TASK GOAL: Find every line below with the word "Búsquedas" in it, and copy each one.

Stored records
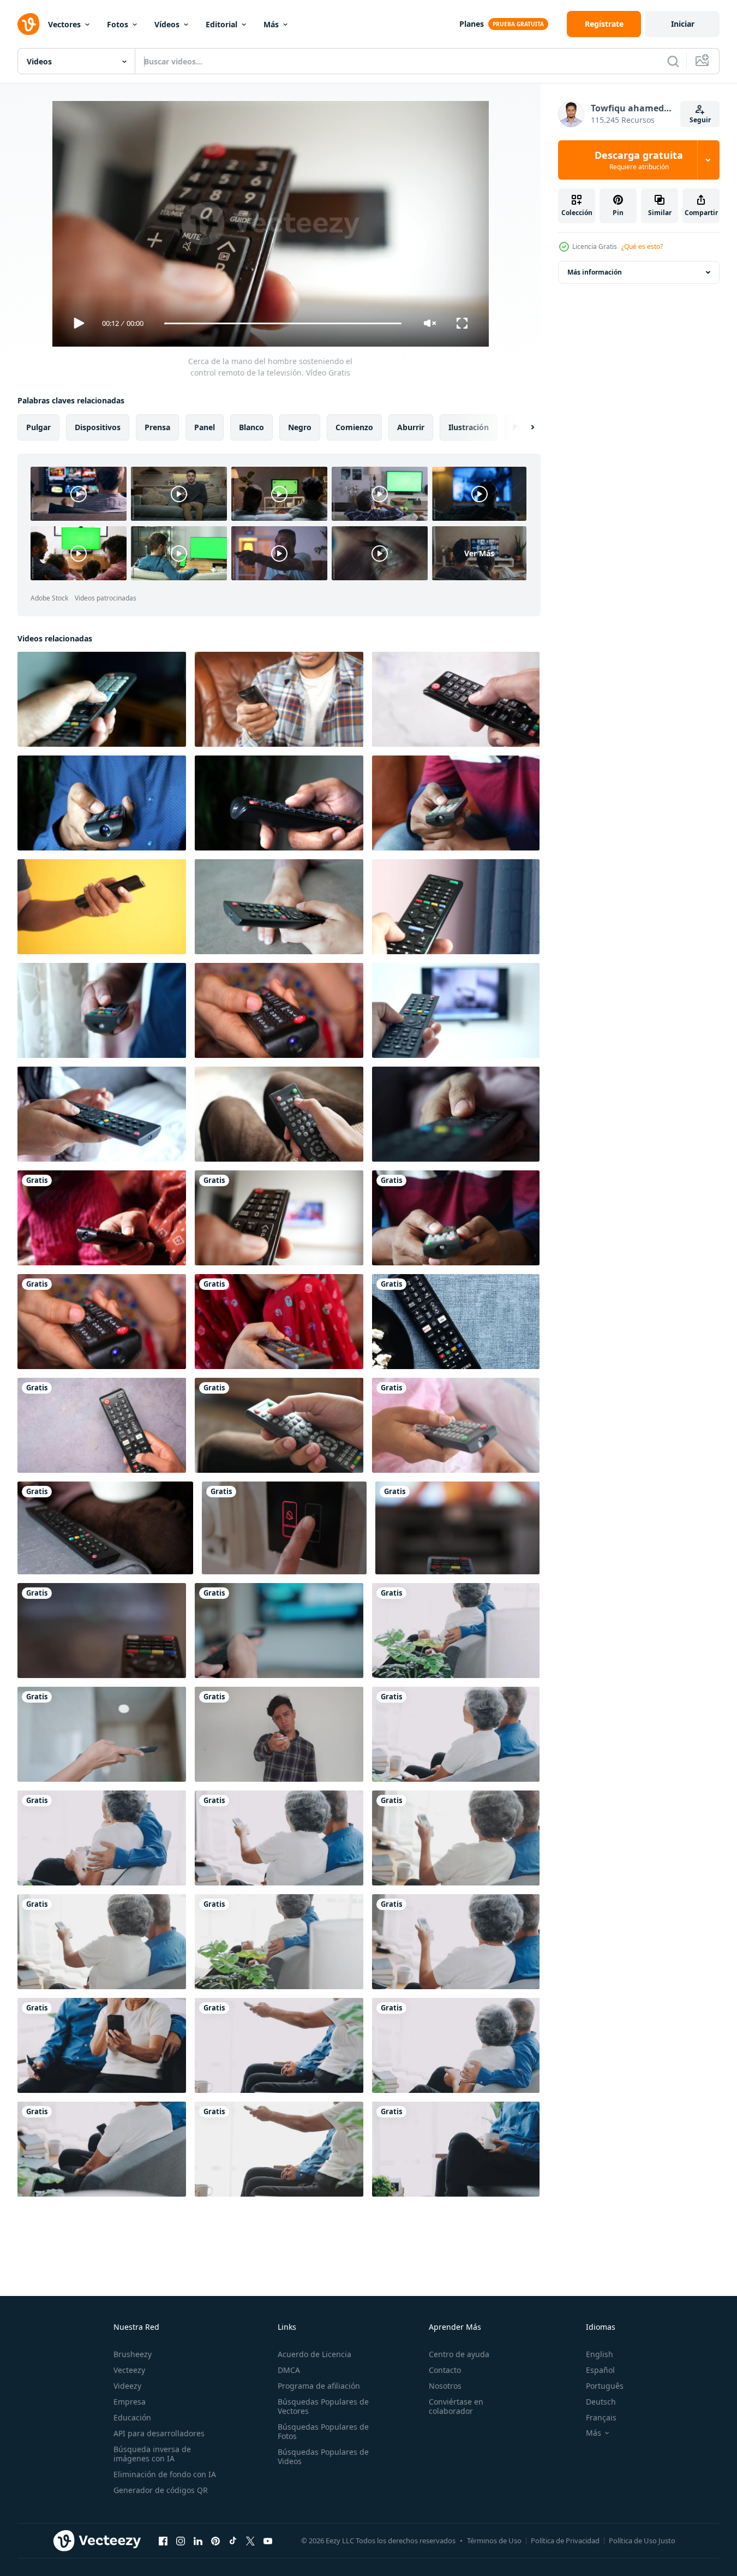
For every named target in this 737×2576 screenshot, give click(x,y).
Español (600, 2370)
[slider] (283, 323)
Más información (594, 272)
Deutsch (601, 2401)
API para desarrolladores (159, 2433)
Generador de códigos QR (160, 2490)
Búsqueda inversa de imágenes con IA (152, 2454)
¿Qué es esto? (642, 246)
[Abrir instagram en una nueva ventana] (180, 2540)
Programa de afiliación (319, 2386)
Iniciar (682, 24)
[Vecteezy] (28, 24)
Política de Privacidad (565, 2540)
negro (299, 427)
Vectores (64, 24)
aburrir (410, 427)
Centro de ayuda (459, 2354)
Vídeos (166, 24)
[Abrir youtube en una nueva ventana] (267, 2540)
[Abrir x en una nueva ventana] (250, 2540)
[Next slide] (523, 427)
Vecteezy (129, 2370)
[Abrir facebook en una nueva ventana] (163, 2540)
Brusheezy (132, 2354)
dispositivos (98, 427)
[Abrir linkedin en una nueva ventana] (198, 2540)
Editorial (221, 24)
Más (271, 24)
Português (605, 2386)
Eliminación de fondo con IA (164, 2474)
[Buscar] (673, 61)
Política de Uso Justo (642, 2540)
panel (204, 427)
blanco (251, 427)
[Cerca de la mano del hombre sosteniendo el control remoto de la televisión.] (456, 802)
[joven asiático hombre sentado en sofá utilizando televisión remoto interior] (279, 1010)
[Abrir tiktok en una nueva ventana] (233, 2540)
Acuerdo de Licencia (314, 2354)
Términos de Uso (494, 2540)
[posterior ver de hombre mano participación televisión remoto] (101, 1010)
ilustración (468, 427)
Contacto (445, 2370)
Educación (132, 2417)
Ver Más (479, 553)
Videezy (127, 2386)
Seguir (700, 119)
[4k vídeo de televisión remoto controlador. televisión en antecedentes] (101, 1630)
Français (601, 2417)
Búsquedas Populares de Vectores (323, 2406)
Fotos (117, 24)
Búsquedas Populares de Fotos (323, 2431)
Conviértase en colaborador (456, 2406)
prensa (157, 427)
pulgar (38, 427)
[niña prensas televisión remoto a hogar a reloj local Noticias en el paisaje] (101, 1734)
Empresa (129, 2401)
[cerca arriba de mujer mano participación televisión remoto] (101, 1114)
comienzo (354, 427)
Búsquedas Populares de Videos (323, 2456)
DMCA (289, 2370)
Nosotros (445, 2386)
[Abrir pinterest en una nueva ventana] (215, 2540)
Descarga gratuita (639, 159)
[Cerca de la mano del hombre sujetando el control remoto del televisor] (101, 699)
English (599, 2354)
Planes (471, 24)
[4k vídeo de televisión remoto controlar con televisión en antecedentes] (457, 1528)
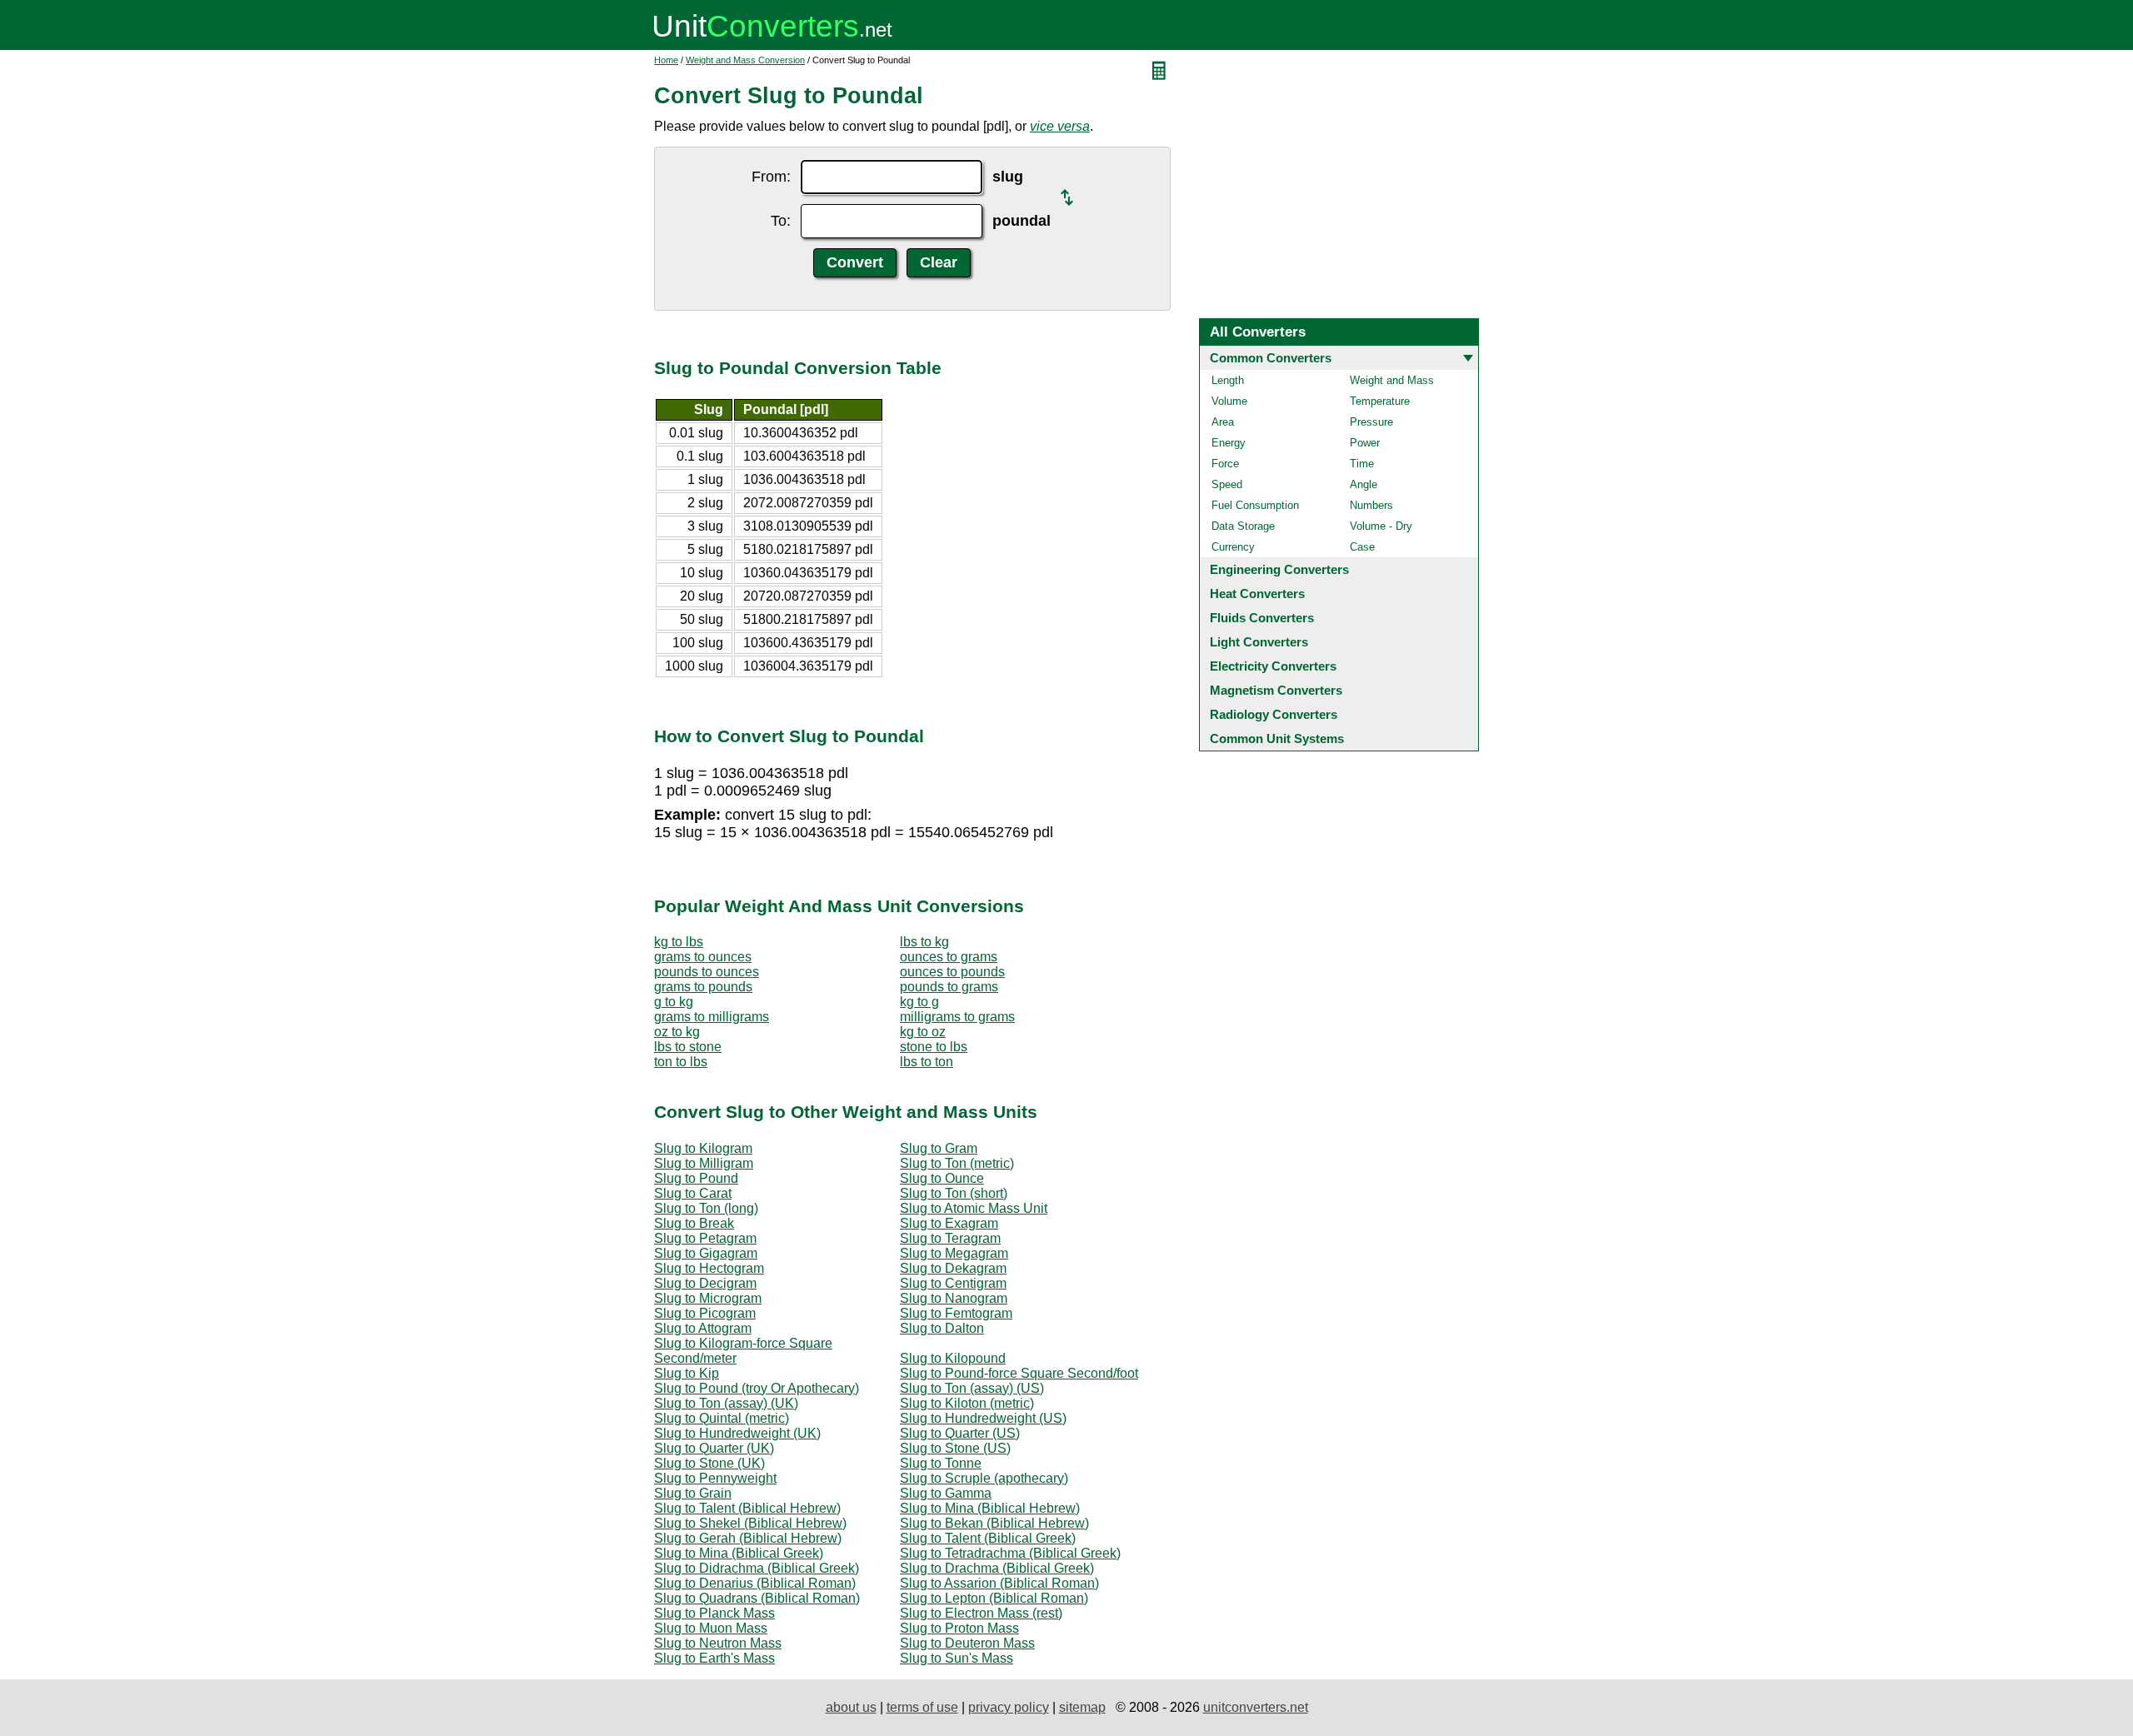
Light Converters (1259, 642)
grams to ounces (703, 957)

EXERCISE ANSWER:
Búsquedas Populares de Vectores (323, 2406)
Búsquedas Populares de Fotos (323, 2431)
Búsquedas Populares de Videos (323, 2456)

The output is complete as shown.